One of the biggest problems with Citizen Kane is its lofty position on AFI's top movies of all time. Sitting at numero uno means that when you watch it, the film is studied, scrutinized, viewed more as a textbook than what it really is, which is a beautifully crafted balance of script, acting and direction with a simple message beautifully realised through the story of Charles Foster Kane. When viewed through the context of the era, Citizen Kane broke more ground than any number of films put together. With its "topsy-turvy" storyline which jumps from interview to flashback and from time zone to time zone within Charlie's life, Citizen Kane was a revelation. But watched through the present day's filter, Citizen may seem to have lost its groundbreaking quallity, it still remains as current and relevant as it was when it was made, possibly even more so in today's environment. This stems from its enduring themes of true happiness and what we wish for most when we lose everything else.
The film well and truly belongs to Orson Welles. For those who haven't heard of the film titan, Welles was a young up-and-comer in the film industry who seemed deteremined to shake up the system from its foundations. Not only this but he possessed an ungodly talent with film, ludicrously gifted in acting, writing and directing. He did all of this in Citizen Kane and produced the film as well, but the strain which must have existed is never shown when he's onscreen, bringing a passionate, nuanced and larger-than-life performance to his intricately complex lead character, Charlie. He manages to be completely magnetic and effortlessly charming throughout much of the film as well growing old and bitter when the role calls for it. It is an incredible performance, ingrained in reality while being big and bold with a booming voice and an eratic though domineering nature. He's unafraid to make his character unlikeable in many ways, counting on the audience's initial connection with the character to ferry them through the hard times. Welles is of course surrounded by an ensemble of brilliant actors with equally layered performances in their own right. Even though he steals the show, Welles' performance would mean very little without the selfless performances of those around him. The characters they embody are still affected long after Kane's opening death scene, showing the immense impact Kane had upon the lot of them, and it's a credit to the actors that this impact is made so obvious without being explicitly reffered to.
Welles' direction in the film is fantastic. Despite being without the bells and whistles which todays' filmmakers take for granted, Welles manages to capture the imagination of his audience with every frame, whether he's employing his striking sense of symbolism or positioning his audience to whatever frame of mind he wants. Watching movies today it's easy to see the impact that Welles has had upon film, echoing over seventy years. Scorsese's bag of tricks would be severely depleted without Welles as a starting point and Spielberg's understanding of his audience would never be as fully realised without Orson's legacy. Despite slipping into depression and withdrawing almost entirely from the world of film, Welles' impact will always be felt in film and it's exemplified by this, his most complete and realised work.

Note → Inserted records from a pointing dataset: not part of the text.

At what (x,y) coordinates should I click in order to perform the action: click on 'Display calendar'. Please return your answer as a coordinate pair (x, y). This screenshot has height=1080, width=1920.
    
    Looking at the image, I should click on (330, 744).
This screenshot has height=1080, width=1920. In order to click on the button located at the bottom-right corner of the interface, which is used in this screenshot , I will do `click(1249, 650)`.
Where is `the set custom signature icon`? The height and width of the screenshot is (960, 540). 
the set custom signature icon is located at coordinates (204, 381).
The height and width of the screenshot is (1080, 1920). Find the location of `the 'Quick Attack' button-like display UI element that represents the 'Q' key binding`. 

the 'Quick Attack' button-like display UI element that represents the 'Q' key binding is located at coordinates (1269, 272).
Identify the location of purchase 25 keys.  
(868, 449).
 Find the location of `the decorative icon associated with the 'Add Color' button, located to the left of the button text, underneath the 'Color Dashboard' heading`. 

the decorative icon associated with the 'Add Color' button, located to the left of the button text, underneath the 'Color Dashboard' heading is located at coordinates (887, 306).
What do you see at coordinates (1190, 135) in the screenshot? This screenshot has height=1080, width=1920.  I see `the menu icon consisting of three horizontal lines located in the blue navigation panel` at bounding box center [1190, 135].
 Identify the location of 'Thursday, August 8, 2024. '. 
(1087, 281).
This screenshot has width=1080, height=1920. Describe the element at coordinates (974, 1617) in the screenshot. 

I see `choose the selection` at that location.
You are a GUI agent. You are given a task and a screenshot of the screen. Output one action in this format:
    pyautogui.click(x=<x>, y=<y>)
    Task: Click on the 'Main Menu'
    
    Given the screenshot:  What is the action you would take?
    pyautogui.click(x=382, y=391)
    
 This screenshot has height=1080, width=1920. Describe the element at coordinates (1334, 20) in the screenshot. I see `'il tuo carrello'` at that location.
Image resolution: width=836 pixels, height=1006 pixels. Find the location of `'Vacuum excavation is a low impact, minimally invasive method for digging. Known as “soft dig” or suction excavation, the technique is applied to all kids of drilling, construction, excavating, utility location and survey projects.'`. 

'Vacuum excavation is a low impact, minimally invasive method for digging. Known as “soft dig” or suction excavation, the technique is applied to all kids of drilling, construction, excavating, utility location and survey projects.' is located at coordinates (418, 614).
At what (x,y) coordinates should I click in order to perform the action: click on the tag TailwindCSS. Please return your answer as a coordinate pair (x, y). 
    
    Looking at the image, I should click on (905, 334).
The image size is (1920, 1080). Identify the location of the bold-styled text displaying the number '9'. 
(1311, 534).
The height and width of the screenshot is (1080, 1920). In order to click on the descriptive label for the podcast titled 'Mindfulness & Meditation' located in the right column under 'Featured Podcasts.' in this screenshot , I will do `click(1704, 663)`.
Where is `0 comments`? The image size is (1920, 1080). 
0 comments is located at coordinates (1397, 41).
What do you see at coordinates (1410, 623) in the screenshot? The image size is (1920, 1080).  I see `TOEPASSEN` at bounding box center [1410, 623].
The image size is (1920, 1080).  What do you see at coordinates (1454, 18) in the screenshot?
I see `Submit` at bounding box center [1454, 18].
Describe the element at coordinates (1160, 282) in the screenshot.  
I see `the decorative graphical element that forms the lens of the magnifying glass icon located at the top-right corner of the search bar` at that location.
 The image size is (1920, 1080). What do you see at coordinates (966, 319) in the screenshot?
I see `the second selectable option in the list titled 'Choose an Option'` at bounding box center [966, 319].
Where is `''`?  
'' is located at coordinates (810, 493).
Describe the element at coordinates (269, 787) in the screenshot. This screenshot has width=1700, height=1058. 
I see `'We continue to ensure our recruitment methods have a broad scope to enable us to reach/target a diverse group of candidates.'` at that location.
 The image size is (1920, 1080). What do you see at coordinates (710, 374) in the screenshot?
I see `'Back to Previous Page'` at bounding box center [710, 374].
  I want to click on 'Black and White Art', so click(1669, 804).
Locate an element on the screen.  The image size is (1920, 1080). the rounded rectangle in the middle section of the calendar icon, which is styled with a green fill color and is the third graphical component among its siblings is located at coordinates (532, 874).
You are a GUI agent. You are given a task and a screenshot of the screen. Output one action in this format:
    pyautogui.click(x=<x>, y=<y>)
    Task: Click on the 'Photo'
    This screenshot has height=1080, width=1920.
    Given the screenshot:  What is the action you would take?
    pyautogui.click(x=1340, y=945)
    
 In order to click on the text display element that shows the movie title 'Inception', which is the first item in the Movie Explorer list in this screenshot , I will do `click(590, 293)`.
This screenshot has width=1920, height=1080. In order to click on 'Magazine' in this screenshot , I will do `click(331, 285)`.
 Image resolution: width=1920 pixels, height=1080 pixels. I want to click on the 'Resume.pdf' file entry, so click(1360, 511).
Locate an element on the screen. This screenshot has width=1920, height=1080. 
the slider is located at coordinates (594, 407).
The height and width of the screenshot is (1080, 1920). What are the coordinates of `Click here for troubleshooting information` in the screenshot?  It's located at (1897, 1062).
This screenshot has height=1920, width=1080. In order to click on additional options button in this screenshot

Welles' script is as packed with symbolism as his direction, but it's never bogged down so entirely in being edgy and profound that it forgets to be funny and, most importantly, real. The entire work is steeped in reality, whether it's an odd turn of phrase or a slight stumble in the delivery of a phrase, Kane is not so stylised that it loses touch with reality. This in turn allows audiences to connect more fully with the characters onscreen, making them real with real problems and real mannerisms, despite their ostentatious and larger-than-life surroundings at times. This especially helps with Charlie's character, turning him from a caricature to someone the audience can connect with. It's fast-paced and unfathomably clever as well as being profound when it wants to be and depressingly real when it needs to be.
Kane is a towering achievement, in conception, in execution and in its impact throughout the world of film. Despite being begrudgingly awarded one Oscar by the Academy of the day, Kane continues to be an enduring classic and a source of inspiration for filmmakers everywhere. But despite its intimidating and sometimes damning reputation of being the world's greatest film, when watched for what it is, it's revealed to be playful, real and intricate character study of one man and his impact on those around him, beautifully realised in performances, direction and script alike.
Kane admonishes Gettys from the staircase in the middle of the night in the scene where it all went wrong.
Hello Charlie. I didn't know we were speaking
Sure we're speaking Jedidiah: you're fired
I always gagged on the silver spoon
Are we going to declare war on Spain, or are we not?
The Inquirer already has.
You long-faced, overdressed anarchist!
I am NOT overdressed!
You are too! Mr. Bernstein, look at his necktie!